Место у высокого дуба спутникам пришлось по вкусу.

Людмила принялась настырничать, упорно уговаривая бригадира побыстрее оформить приглянувшийся им надел. Начальник не соглашался, но не из вредности, а исходя из производственного цикла, просил агента объяснить дорогому клиенту, что не по правилам вести стройку, отходя от основного направления, выбиваться из ряда. Выхватывая куски пожирнее, копать, где придется. Но ждать важный человек, видимо, не желал – скоропостижно скончался.

– Разве же я против? – Снова и снова бубнил бригадир, внимательно глядя под ноги. – Я же ко всем одинаково уважительный. Для меня нет разницы: пролетарий ли помер – голь перекатная, или депутат – олигарх то есть. Я ко всякому без претензий. Из земли, так сказать, вышел, в землю родную ушел… – увещевал Керим спутников. О смерти желательно думать загодя, не дожидаясь несчастного случая или, к примеру, вполне себе прогнозируемого события. И вечно-то русский Ванька несобран, неорганизован, ныл он. К серьезной дате серьезные люди готовятся загодя – так же, как, к примеру, к свадьбе с фанфарами или к долгожданной поездке к морю, в отпуск. Разве придет на ум, к примеру, европейцу: немцу ли или французу – клянчить достойное место для погребения покойника, в пик события?

– А если все же отвлечь пару рабочих рук от строительства основной трассы? – прервал словоизлияния начальника священник.

– Да разве я против? Только где же их взять? – взмолился Керим. – У меня только эти руки и имеются. Мрут люди и ночью, и днем, не согласуя очередности. С графика сдвинешься, и утонешь в работе. Разве мне жалко земли? Вона сколько ее! – Начальник широко обвел горизонт. – Навалом землицы на Руси-матушке. Бери – не ленись. Осваивай территорию.

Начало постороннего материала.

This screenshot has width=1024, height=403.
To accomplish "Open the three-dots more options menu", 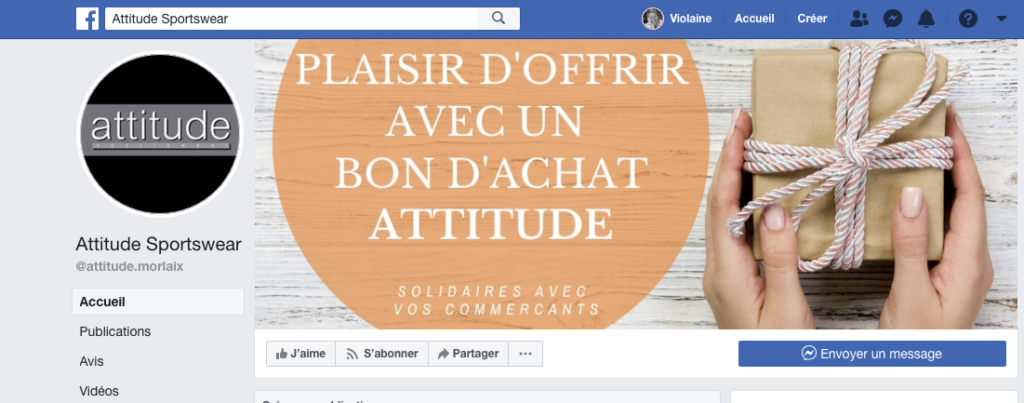I will (x=526, y=354).
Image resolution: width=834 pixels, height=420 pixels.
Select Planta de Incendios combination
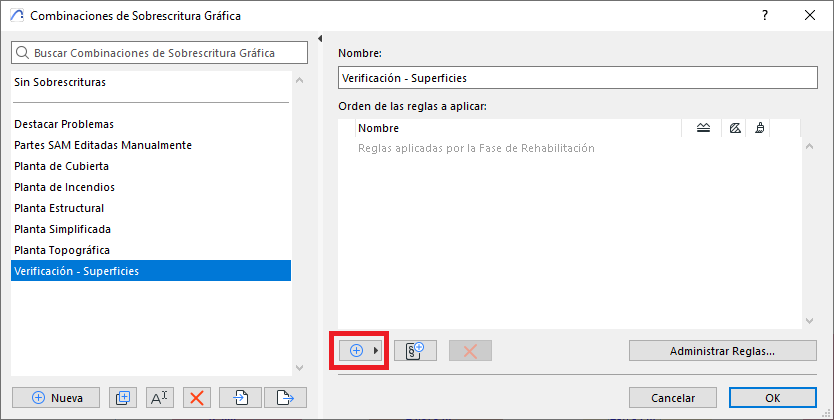64,187
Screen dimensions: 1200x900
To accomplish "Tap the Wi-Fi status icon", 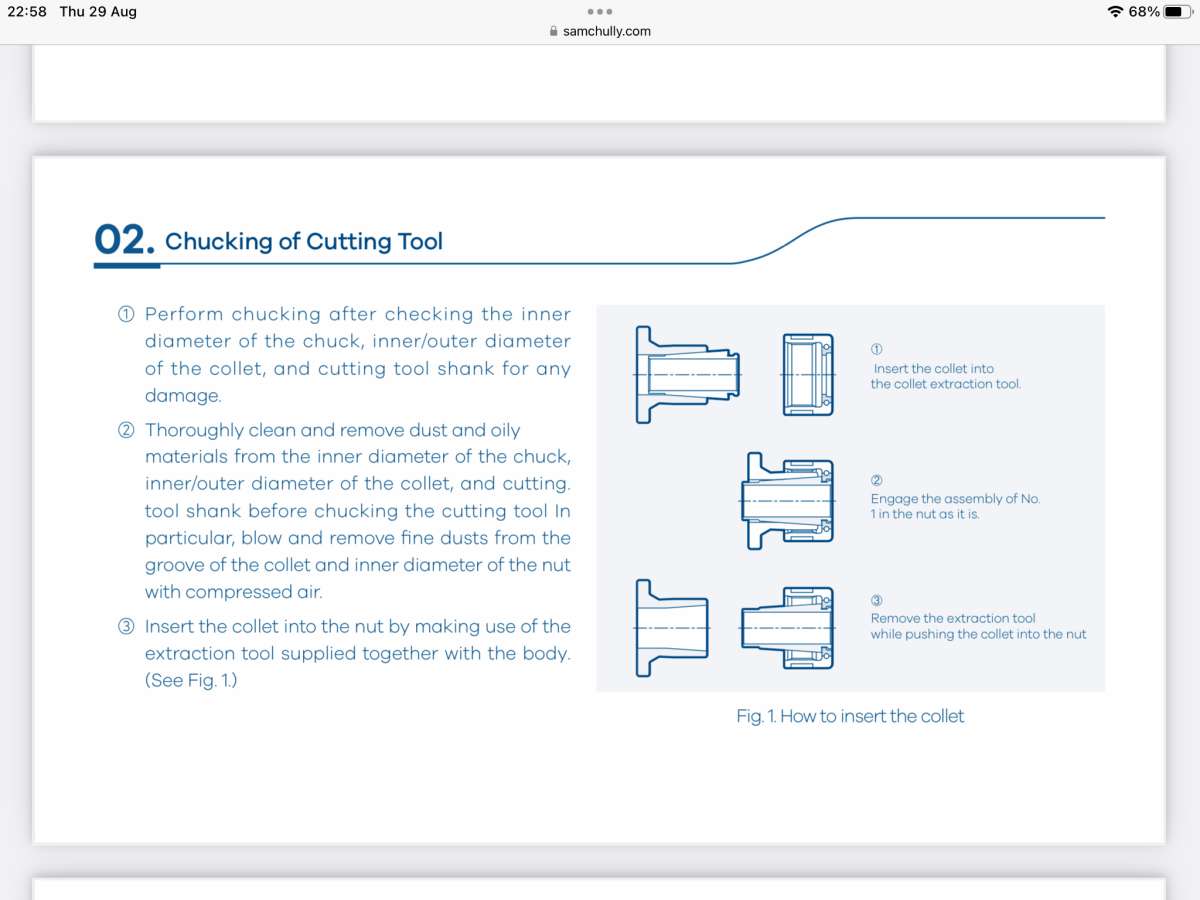I will point(1115,12).
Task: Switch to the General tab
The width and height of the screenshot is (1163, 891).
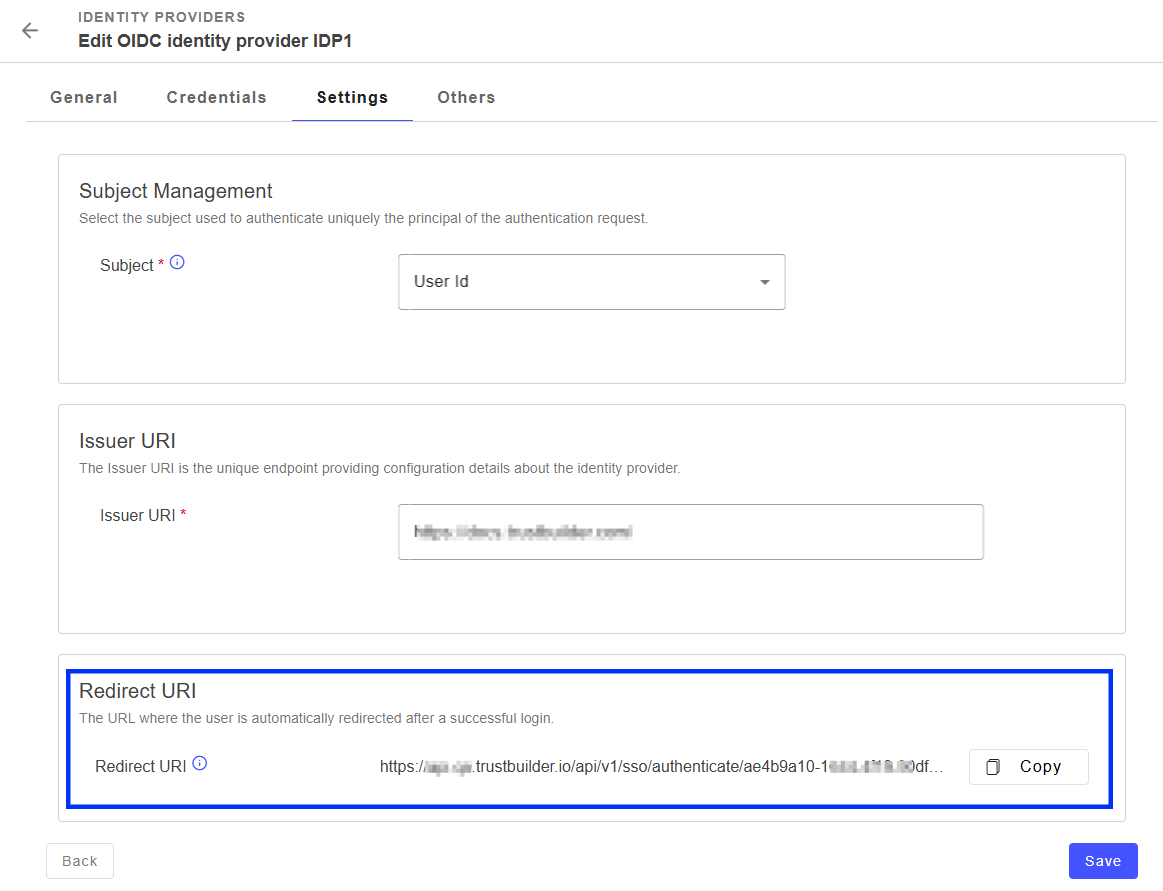Action: tap(84, 97)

– Много-то много, но хорошо бы все же поиметь место у дуба, – стояло на своем духовное лицо. – Неужто не понятно, мил человек?

– Рад бы стараться, батюшка. Но в короткое время с задачей не справлюсь – в коллективе текучка. Трудятся одни немощные, хотя и башковитые, и даже поэты имеются.

– Алкоголики?

– Пьет население, – вздохнул начальник.

– Что же, ни одного трезвого?

– Только один и есть. Им и план выполняю. Однако трезвый человек иной раз хуже пьяницы будет, потому как мой трезвенник нелюдим оказался. Лично по мне, пьяница – пока на ногах держится – все же милее хмурого.

– Эк ты, философ! В корень зришь, – рассмеялся священник.

– И философствующих имею в бригаде в наличии, батюшка, – улыбнулся Керим. – Кого только нет! Бесполезный народ… Так и работаю, мать ети, ими план выполняю.

– Поосторожнее в выражениях, – оскорбился святой отец.

– Извиняюсь. Не обессудьте, батюшка: ни техники новой, ни лишнего отбойного молотка. Лопата сломается, со всех ног бегу новую клянчить.

– В администрацию?

– Тама. На всякую мелочь требуют акт составить, для отчетности негодный черенок предъявить. Все сомневаются, не жульничает ли Керим? Нет ли скрытой коррупции?

– Это дело поправимо. С Божьей помощью! Могу пособить, мил человек. Поговорю в администрации. В Управу на неделе наведаюсь, имею в плане вопрос по ремонту крыльца храма решить.

– Уж сходите, батюшка! Наведайтесь. Словечко замолвите! Туго мне, совсем невмоготу. Задушили придирками и подозрениями.

– Может, кто из твоих орлов мне крыльцо в храме починит?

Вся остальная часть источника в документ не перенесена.